Listed records Block Start

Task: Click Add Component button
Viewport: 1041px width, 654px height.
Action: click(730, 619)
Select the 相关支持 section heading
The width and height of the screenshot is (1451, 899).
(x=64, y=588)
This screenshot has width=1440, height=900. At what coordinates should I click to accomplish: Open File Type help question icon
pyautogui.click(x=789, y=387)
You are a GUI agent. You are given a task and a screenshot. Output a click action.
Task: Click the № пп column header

Listed records Block End
Listed records Block Start

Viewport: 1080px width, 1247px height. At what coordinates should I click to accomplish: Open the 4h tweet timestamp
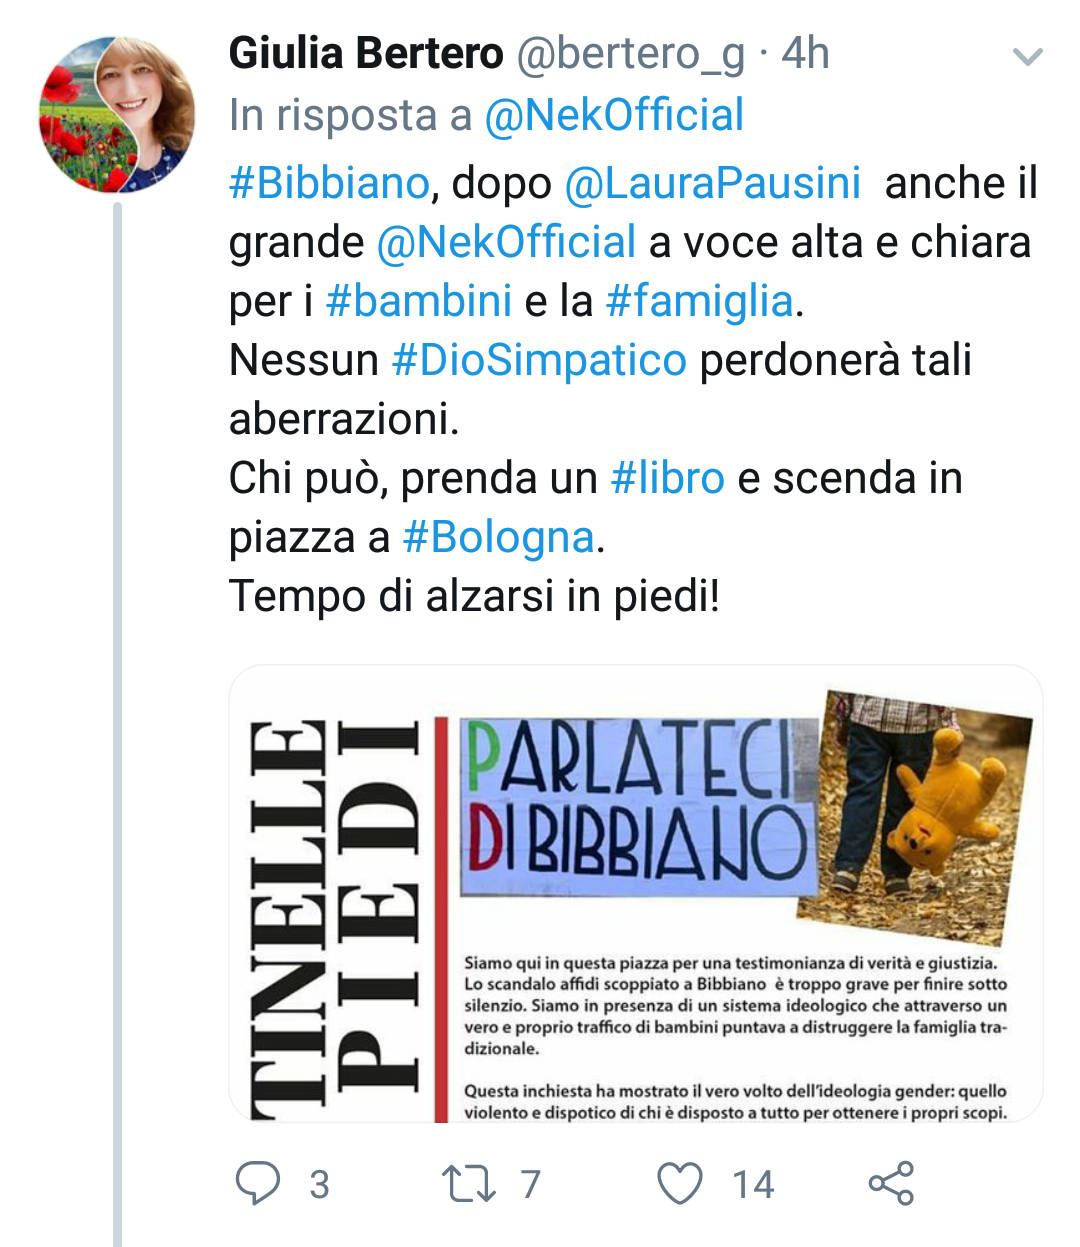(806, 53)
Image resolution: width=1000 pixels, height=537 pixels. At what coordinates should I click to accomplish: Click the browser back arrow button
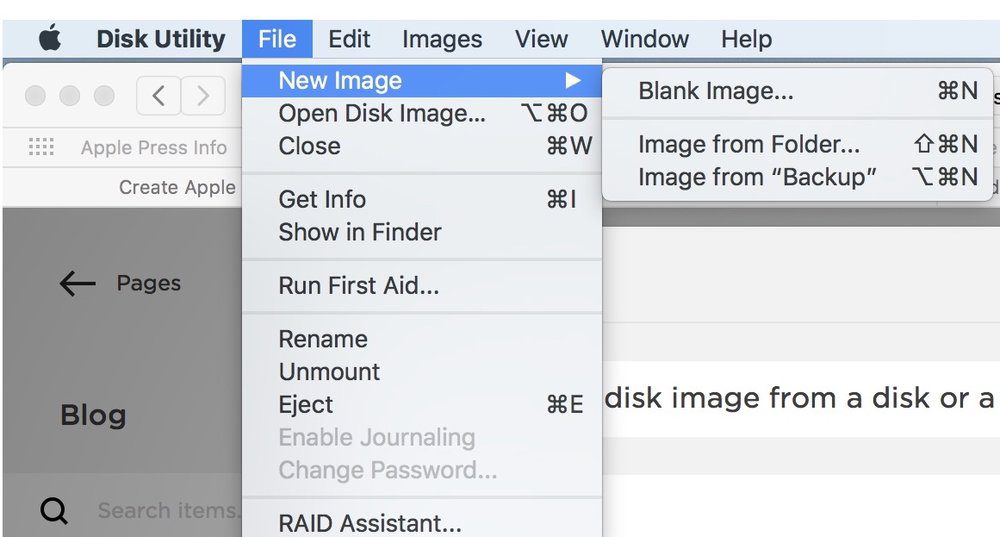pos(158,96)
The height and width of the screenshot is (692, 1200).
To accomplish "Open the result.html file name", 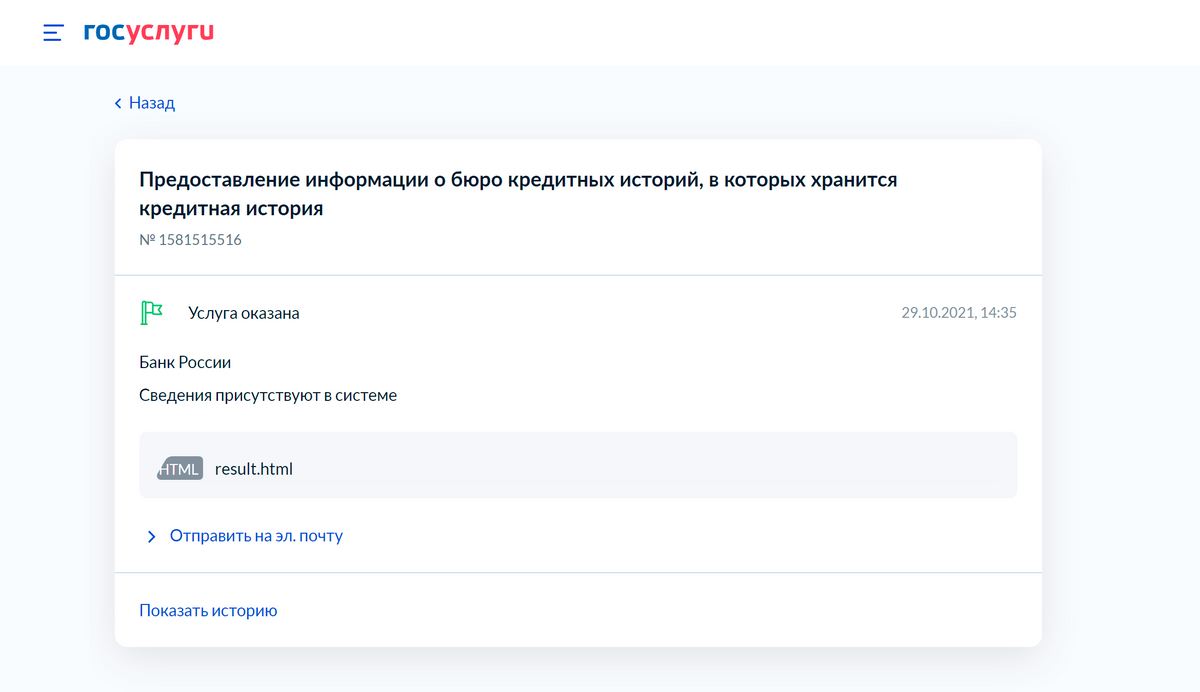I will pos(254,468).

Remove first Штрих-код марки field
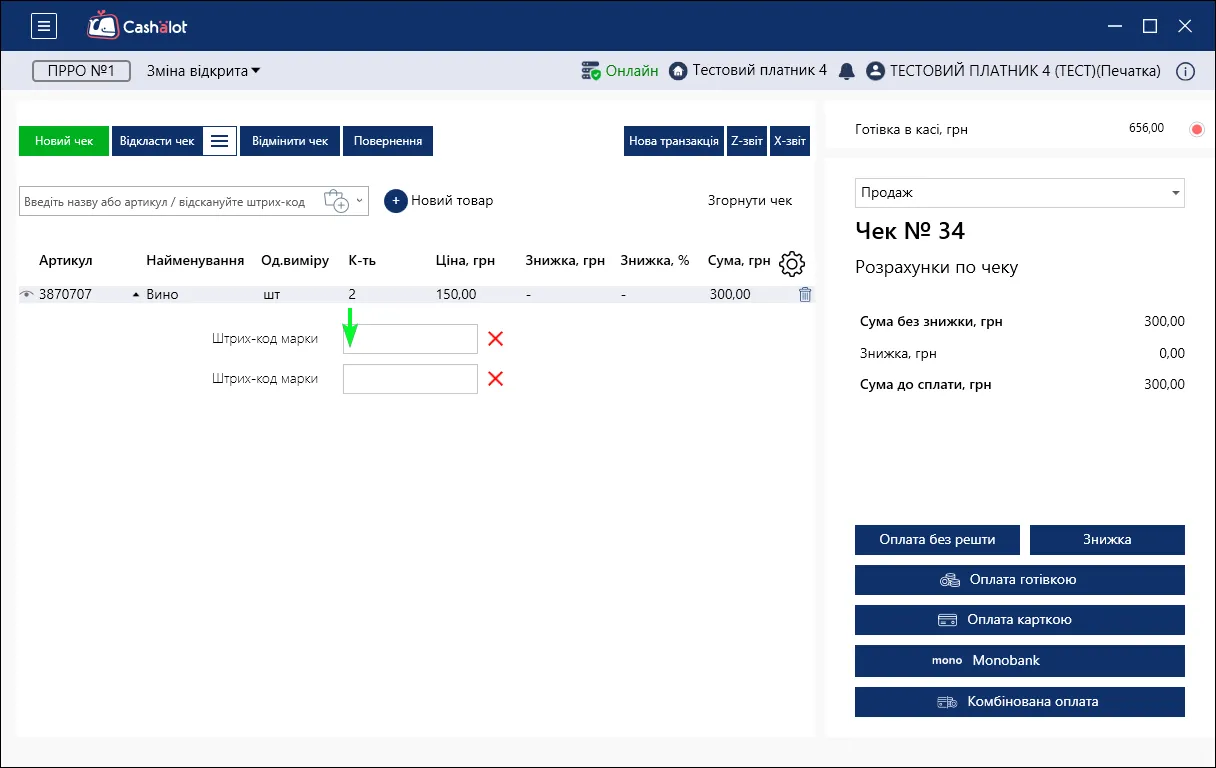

Listed records Block End
Listed records Block Start

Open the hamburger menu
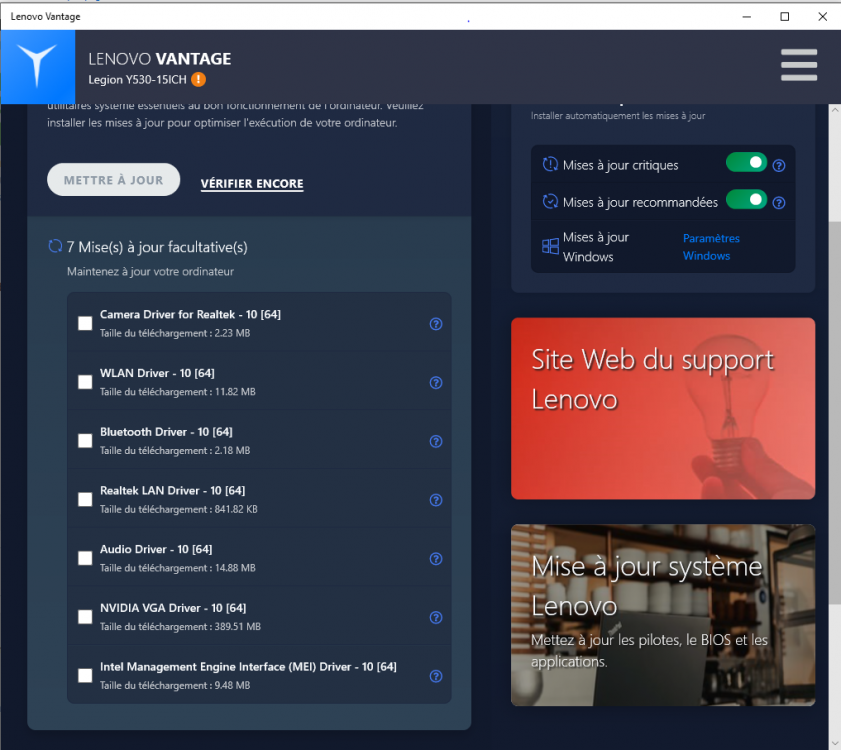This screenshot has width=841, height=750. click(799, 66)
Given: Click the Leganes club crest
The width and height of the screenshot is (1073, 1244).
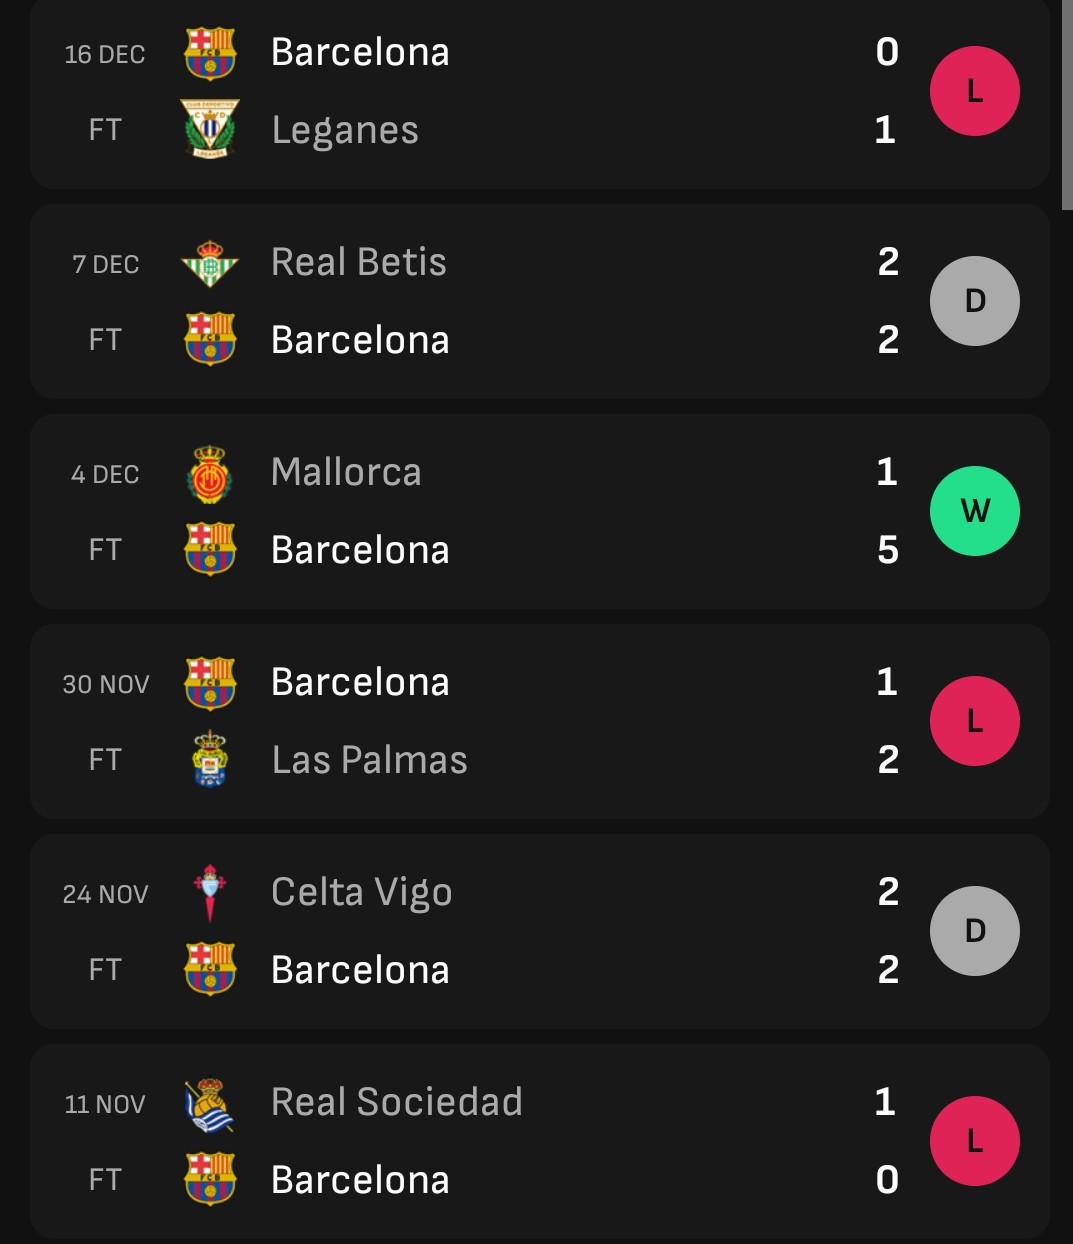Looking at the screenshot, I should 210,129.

Listed records Block End

Send back an exact copy of only the lines from the line with "Task: Click Add Component button" up to and including the line with "Task: Click the № пп column header" in the data above.

Task: Click Add Component button
Viewport: 1041px width, 654px height.
Action: click(730, 619)
Select the 相关支持 section heading
The width and height of the screenshot is (1451, 899).
(x=64, y=588)
This screenshot has width=1440, height=900. At what coordinates should I click to accomplish: Open File Type help question icon
pyautogui.click(x=789, y=387)
You are a GUI agent. You are given a task and a screenshot. Output a click action.
Task: Click the № пп column header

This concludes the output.